▸ **Records supplied**

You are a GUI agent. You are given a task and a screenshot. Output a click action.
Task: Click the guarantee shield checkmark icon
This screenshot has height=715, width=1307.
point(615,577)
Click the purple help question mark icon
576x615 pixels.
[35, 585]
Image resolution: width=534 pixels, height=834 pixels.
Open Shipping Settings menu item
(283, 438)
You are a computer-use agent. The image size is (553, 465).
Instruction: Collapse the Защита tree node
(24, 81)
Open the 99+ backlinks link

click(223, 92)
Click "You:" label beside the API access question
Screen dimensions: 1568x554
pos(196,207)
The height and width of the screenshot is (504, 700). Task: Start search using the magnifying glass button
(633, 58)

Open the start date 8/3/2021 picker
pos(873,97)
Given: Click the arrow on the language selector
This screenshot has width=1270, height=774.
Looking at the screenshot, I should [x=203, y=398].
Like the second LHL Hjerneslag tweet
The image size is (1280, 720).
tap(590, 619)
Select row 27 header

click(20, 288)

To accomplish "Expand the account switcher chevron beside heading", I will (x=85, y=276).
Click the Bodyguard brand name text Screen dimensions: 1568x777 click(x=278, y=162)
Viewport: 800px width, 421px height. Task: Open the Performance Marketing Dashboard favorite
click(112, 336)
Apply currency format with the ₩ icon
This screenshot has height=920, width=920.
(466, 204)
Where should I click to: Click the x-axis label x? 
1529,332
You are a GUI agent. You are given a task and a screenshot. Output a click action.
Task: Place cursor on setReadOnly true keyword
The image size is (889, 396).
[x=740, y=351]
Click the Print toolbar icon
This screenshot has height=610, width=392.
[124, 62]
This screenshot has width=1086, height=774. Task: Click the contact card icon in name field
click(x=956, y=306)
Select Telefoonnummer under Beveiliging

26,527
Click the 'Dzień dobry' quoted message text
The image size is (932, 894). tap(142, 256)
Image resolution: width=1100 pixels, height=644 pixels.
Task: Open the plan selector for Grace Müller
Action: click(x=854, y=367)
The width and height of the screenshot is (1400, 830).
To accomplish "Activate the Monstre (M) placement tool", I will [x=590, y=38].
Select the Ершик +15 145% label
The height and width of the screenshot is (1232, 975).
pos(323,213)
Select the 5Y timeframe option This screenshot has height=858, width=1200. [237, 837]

▸ **Your task**
Return the material in full. Each line must match.

▸ **Worked solution**
You are a GUI agent. You are given a task and a screenshot. Output a click action.
Task: Click the guarantee shield checkmark icon
This screenshot has height=715, width=1307.
point(615,577)
Click the purple help question mark icon
576x615 pixels.
[35, 585]
Image resolution: width=534 pixels, height=834 pixels.
Open Shipping Settings menu item
(283, 438)
You are a computer-use agent. The image size is (553, 465).
Instruction: Collapse the Защита tree node
(24, 81)
Open the 99+ backlinks link

click(223, 92)
Click "You:" label beside the API access question
Screen dimensions: 1568x554
pos(196,207)
The height and width of the screenshot is (504, 700). Task: Start search using the magnifying glass button
(633, 58)

Open the start date 8/3/2021 picker
pos(873,97)
Given: Click the arrow on the language selector
This screenshot has width=1270, height=774.
Looking at the screenshot, I should [x=203, y=398].
Like the second LHL Hjerneslag tweet
The image size is (1280, 720).
tap(590, 619)
Select row 27 header

click(20, 288)

To accomplish "Expand the account switcher chevron beside heading", I will (x=85, y=276).
Click the Bodyguard brand name text Screen dimensions: 1568x777 click(x=278, y=162)
Viewport: 800px width, 421px height. Task: Open the Performance Marketing Dashboard favorite
click(112, 336)
Apply currency format with the ₩ icon
This screenshot has height=920, width=920.
(466, 204)
Where should I click to: Click the x-axis label x? 
1529,332
You are a GUI agent. You are given a task and a screenshot. Output a click action.
Task: Place cursor on setReadOnly true keyword
The image size is (889, 396).
[x=740, y=351]
Click the Print toolbar icon
This screenshot has height=610, width=392.
[124, 62]
This screenshot has width=1086, height=774. Task: Click the contact card icon in name field
click(x=956, y=306)
Select Telefoonnummer under Beveiliging

26,527
Click the 'Dzień dobry' quoted message text
The image size is (932, 894). tap(142, 256)
Image resolution: width=1100 pixels, height=644 pixels.
Task: Open the plan selector for Grace Müller
Action: click(x=854, y=367)
The width and height of the screenshot is (1400, 830).
To accomplish "Activate the Monstre (M) placement tool", I will [x=590, y=38].
Select the Ершик +15 145% label
The height and width of the screenshot is (1232, 975).
pos(323,213)
Select the 5Y timeframe option This screenshot has height=858, width=1200. [237, 837]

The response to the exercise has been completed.